Kommunikation zwischen Eltern und Lehrer/-innen in Corona-Zeiten

Sie haben uns berichtet, dass Sie sogar online in den Klassenraum geschaltet wurden?

Ja, richtig. Als die Schule im Mai wieder öffnete, habe ich für zwei Wochen meine Klasse von zu Hause aus unterrichtet. Im Klassenraum war mein Bild groß über der Tafel vorne zu sehen und ich hatte über meinen Computer zu Hause jedes Kind im Blick. Ohne meinen Kollegen, der als Klassenpädagoge mit mir zusammenarbeitet, wäre das natürlich nicht möglich gewesen. Er war für die Technik verantwortlich und unterstützte die Kinder im Klassenraum. Ich hatte zu Hause die Wochenpläne der Kinder vor mir und wusste, welches Kind in welchen Materialien bei welcher Aufgabe ist, und konnte so die Kinder virtuell begleiten. Natürlich musste ich auch schon mal sagen „nicht kippeln, nicht quatschen, bitte arbeite weiter“. Wir hatten viel Freude dabei und spielten auch schon mal gemeinsam Bewegungsspiele zwischendurch.

Im Moment gibt es wieder einen starken Anstieg der Corona-Fallzahlen in Deutschland. Wenn Sie wieder in den Fernunterricht wechseln müssten, worauf würden Sie besonderen Wert legen?

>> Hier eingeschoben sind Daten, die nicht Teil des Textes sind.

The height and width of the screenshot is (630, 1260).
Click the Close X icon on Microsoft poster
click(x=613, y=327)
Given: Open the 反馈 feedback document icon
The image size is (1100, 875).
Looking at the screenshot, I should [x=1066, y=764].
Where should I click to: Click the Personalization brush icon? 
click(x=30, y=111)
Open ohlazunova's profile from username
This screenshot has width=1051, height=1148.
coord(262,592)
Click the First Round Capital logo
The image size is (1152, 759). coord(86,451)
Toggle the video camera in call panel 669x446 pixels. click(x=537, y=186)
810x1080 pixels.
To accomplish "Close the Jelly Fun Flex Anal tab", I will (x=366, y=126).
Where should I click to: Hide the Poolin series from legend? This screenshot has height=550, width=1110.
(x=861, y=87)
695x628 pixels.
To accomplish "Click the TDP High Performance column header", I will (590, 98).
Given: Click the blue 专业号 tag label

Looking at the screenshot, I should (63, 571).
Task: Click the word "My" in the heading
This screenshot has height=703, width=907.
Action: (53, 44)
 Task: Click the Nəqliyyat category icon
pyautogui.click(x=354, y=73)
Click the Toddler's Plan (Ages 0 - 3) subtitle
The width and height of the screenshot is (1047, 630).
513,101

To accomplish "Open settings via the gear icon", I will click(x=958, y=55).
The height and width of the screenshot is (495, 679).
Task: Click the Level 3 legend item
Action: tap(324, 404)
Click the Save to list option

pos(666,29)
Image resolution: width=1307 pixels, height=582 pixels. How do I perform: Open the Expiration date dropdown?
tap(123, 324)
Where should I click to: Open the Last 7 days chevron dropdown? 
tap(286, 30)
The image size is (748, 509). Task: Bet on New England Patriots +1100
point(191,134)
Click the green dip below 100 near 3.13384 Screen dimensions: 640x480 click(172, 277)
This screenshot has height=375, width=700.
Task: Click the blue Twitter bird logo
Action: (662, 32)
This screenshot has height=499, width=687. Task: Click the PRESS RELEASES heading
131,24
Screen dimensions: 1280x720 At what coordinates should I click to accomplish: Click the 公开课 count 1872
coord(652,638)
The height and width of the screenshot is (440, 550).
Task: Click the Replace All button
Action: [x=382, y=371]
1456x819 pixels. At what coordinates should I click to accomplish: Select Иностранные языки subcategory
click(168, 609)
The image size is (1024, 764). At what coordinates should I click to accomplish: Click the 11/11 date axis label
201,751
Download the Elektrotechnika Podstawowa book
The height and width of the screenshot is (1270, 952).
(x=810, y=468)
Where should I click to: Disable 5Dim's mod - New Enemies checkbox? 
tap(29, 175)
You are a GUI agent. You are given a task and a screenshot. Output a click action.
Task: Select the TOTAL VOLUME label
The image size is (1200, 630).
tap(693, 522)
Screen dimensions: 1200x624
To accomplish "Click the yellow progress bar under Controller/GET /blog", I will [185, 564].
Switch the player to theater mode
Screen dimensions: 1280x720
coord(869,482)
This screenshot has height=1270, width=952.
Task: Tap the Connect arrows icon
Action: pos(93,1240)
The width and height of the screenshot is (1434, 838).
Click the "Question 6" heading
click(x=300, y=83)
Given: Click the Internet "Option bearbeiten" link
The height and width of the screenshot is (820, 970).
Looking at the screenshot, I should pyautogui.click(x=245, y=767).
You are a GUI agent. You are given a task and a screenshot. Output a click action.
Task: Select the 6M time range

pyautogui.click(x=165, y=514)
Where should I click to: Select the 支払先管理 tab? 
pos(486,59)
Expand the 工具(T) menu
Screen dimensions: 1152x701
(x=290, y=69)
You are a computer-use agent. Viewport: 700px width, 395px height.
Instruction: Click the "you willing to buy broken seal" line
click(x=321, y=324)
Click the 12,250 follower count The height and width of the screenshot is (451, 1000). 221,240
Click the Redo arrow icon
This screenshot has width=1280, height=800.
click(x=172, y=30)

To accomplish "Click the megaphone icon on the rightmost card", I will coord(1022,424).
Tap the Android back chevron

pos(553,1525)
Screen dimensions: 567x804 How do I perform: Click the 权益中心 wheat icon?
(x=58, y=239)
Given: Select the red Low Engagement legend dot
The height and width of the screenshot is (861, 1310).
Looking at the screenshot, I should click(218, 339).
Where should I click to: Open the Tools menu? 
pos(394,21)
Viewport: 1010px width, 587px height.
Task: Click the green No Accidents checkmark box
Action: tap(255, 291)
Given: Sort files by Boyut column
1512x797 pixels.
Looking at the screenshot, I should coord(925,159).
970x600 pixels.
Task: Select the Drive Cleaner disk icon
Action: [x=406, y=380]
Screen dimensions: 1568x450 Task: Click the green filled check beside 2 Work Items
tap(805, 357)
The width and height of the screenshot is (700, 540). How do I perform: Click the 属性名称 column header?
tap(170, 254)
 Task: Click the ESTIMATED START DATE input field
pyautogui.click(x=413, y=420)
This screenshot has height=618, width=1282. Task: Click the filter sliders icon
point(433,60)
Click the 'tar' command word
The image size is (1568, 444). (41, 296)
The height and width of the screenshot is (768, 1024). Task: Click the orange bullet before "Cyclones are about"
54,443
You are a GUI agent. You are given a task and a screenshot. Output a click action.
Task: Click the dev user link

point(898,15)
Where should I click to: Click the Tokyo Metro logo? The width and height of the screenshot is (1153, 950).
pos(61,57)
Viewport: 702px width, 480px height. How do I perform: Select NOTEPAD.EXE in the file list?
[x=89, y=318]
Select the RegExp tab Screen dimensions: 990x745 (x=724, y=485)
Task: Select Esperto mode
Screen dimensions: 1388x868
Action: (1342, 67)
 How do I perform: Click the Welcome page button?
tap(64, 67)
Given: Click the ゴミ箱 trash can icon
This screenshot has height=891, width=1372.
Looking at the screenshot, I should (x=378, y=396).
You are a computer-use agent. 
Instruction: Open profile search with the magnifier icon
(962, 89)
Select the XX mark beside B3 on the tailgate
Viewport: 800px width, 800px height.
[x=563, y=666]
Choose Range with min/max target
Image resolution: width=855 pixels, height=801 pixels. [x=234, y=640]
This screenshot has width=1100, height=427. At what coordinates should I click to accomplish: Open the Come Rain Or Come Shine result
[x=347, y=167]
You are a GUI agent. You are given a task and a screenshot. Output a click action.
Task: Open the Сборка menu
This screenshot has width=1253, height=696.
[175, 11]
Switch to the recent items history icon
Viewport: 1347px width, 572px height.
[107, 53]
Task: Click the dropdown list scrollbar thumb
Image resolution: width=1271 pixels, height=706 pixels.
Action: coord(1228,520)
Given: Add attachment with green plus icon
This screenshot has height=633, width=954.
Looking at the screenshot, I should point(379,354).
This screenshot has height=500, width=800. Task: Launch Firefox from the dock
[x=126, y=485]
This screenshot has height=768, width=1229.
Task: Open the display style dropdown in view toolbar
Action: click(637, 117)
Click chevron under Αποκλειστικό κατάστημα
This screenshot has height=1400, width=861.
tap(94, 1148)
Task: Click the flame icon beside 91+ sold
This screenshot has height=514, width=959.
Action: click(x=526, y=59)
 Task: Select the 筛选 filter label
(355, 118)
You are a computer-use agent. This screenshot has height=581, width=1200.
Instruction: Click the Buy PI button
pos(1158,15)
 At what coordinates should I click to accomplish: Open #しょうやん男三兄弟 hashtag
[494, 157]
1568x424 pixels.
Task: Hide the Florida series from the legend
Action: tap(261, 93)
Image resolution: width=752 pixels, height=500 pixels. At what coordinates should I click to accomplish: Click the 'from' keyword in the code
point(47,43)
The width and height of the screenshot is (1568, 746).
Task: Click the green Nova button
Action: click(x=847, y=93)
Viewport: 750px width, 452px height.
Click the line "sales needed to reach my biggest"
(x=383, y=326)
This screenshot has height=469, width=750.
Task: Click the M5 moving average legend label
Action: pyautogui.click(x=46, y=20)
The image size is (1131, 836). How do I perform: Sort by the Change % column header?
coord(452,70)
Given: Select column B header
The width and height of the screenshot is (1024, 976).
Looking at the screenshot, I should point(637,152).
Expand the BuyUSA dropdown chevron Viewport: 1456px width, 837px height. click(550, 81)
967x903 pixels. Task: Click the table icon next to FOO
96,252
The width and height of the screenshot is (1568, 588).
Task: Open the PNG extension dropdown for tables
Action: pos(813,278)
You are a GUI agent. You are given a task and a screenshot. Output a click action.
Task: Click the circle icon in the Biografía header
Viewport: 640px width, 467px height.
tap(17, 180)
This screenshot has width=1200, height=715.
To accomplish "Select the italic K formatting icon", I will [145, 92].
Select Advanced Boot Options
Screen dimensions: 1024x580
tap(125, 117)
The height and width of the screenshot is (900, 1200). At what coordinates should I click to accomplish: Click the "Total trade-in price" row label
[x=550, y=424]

Ich würde unbedingt mit individuellen Wochenplänen arbeiten. Das ist viel Arbeit, aber es hat sich bewährt. Die individuelle Betreuung gibt den Kindern und den Eltern das Gefühl, mit den schulischen Problemen nicht alleine zu sein. Dabei darf ich die Rolle der Eltern natürlich nicht unterschätzen. Ohne ihren Einsatz wäre das Ganze gar nicht möglich gewesen. Da waren die Bedingungen an meiner Schule sehr günstig. Von Bedeutung ist auch das Team, mit dem man arbeitet. Wir hatten einmal wöchentlich eine Online-Besprechung, in der wir uns intensiv austauschten und gemeinsam Lösungen für auftretende Probleme suchten. Zu diesem Team gehörten auch die Sozialpädagoginnen und Sozialpädagogen, Erzieherinnen und Erzieher. Sie boten in allen Klassenstufen ihre Hilfestellung bei den Hausaufgaben, beim Lesen und auch bei technischen Problemen an.

Und Ihr persönliches Fazit?

Ich wünsche uns allen, dass die Pandemie bald vorbei ist. Die Erfahrungen, die wir beim Homeschooling gesammelt haben, kann man auch in den „gesunden“ Zeiten nutzen.